Thomas Schmolze zeigt das Computerspiel "Battlefield V", das Szenarien aus dem Zweiten Weltkrieg aufgreift.
Was Ego-Shooter-Spiele und Kriegsgräuel mit einem Geschichtsstudium zu tun haben
Langsam kommt Private Miller in einer Hütte am Strand zu sich. Dumpf dringen die Schreie seines Kameraden zu ihm herüber, der von einem Japaner mit Stockhieben gefoltert wird. Der japanische Kommandant beugt sich zu Miller herunter, bläst ihm den Rauch seiner Zigarette ins Gesicht und verhöhnt die beiden Soldaten. Offensichtlich sollen sie Informationen preisgeben. Doch die beiden Amerikaner schweigen. Mit letzter Kraft spuckt Millers Kamerad den japanischen Kommandanten an.

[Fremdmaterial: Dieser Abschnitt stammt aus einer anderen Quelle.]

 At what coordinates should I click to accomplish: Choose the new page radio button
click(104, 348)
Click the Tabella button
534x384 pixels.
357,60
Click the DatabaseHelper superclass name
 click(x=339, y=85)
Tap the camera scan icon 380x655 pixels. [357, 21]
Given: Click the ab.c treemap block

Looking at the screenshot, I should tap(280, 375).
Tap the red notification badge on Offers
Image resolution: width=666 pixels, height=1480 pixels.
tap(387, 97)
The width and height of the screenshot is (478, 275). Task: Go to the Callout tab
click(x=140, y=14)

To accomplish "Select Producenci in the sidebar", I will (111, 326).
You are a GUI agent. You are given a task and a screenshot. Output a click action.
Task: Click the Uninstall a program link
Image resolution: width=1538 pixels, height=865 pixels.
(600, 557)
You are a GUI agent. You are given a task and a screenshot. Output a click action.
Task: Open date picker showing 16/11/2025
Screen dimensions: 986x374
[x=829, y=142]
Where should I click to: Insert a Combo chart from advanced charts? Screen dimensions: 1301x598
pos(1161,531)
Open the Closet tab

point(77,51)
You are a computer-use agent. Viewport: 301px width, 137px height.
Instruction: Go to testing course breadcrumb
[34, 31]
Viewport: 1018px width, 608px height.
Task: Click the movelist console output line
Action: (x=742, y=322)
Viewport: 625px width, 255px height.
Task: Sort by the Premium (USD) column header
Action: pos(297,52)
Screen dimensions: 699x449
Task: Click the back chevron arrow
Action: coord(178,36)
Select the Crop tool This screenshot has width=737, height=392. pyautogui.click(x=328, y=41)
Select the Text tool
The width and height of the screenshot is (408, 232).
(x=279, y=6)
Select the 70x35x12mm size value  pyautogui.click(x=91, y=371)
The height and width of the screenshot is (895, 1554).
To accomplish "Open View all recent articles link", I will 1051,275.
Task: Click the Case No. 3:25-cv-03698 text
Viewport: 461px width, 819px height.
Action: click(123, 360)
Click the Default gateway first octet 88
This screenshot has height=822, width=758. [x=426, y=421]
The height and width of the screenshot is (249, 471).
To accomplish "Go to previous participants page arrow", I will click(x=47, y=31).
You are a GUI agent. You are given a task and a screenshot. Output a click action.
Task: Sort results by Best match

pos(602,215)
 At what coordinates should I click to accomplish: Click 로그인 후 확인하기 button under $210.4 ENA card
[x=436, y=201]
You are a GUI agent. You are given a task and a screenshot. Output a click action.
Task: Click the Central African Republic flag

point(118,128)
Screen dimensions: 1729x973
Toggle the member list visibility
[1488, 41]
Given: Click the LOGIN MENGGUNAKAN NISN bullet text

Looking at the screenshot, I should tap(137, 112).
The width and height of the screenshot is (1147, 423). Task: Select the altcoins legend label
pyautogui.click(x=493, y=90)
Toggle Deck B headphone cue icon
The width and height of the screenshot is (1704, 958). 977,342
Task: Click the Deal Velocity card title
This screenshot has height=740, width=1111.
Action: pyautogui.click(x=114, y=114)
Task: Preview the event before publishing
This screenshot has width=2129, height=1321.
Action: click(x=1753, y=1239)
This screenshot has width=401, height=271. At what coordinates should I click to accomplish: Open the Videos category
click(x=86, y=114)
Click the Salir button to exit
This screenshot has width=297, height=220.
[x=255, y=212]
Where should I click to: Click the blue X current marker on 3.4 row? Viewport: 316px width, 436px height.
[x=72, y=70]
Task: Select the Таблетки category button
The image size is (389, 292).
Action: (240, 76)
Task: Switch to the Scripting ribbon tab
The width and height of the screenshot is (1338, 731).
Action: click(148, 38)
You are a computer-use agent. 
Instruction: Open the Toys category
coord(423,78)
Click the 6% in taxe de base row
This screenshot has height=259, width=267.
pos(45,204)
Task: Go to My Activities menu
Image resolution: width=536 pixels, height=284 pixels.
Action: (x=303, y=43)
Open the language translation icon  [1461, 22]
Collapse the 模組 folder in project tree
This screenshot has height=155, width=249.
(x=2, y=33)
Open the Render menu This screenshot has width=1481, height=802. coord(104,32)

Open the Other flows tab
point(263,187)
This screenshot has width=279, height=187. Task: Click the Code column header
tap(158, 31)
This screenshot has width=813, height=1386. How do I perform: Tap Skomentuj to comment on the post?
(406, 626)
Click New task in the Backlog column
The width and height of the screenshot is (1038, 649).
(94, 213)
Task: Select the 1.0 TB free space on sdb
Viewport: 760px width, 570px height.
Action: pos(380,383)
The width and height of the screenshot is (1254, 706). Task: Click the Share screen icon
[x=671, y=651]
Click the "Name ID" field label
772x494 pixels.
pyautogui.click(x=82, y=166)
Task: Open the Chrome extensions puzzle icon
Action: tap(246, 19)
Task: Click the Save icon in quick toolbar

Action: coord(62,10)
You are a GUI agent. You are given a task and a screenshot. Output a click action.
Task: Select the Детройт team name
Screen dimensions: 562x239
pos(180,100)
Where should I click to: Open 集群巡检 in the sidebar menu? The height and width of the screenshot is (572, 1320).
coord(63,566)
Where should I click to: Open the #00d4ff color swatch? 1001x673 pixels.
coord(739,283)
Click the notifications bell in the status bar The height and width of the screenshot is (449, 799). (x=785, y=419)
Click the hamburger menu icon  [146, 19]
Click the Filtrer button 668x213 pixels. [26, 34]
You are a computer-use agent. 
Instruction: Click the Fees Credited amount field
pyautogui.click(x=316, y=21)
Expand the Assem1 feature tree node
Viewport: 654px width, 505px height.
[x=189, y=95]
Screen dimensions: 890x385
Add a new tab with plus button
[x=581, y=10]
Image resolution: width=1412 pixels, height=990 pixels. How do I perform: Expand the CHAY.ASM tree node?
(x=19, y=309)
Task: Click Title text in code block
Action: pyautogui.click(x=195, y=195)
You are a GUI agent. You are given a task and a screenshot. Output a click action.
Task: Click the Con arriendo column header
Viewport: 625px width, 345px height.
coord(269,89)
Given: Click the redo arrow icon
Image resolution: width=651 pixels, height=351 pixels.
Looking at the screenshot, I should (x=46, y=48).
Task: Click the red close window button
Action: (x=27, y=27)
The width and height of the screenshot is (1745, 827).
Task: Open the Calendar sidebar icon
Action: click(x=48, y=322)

Mit dieser grausamen Kriegsszene aus dem Jahr 1942 beginnt das 2009 erschienene Ego-Shooter-Spiel Call of Duty: World at War. Dieser fünfte Teil der Call-of-Duty-Reihe, der insbesondere die Gräuel des Pazifikkrieges und des Russlandfeldzuges drastisch zeigt, war und ist vermutlich bis heute der brutalste und raueste Ableger der Serie. Da ich dieses Spiel bereits kannte, kam es mir sofort in den Sinn, als ich mich im Rahmen einer Übung zur Geschichte des Nationalsozialismus mit der Frage beschäftigt habe, wie der Zweite Weltkrieg in Ego-Shootern dargestellt wird. Dabei habe ich exemplarisch nicht nur die historischen Bezüge und deren Umsetzung im Spiel analysiert, sondern auch untersucht, wie Kunstfreiheit, Jugendschutz und Gewaltdarstellung das Spiel beeinflussen und sich auf die Umsetzung geschichtlicher Themen auswirkt.
Die Brutalität und Menschenverachtung des Zweiten Weltkriegs ist ein zentrales Element in World at War und deutlich präsenter als in anderen Ablegern der Reihe. Durch drastische und cineastisch inszenierte Passagen rückt das Spiel diese Thematiken in den Fokus des Spielers, etwa bei der Folterung amerikanischer Kriegsgefangener aus sowjetischer Perspektive. Andererseits wird besonders in den Spielabschnitten, die der Spieler aus amerikanischer Perspektive erlebt, die angewandte Gewalt als notwendig dargestellt und der Kampf gegen „das Böse“ beispielsweise durch epische Musikuntermalungen heroisiert.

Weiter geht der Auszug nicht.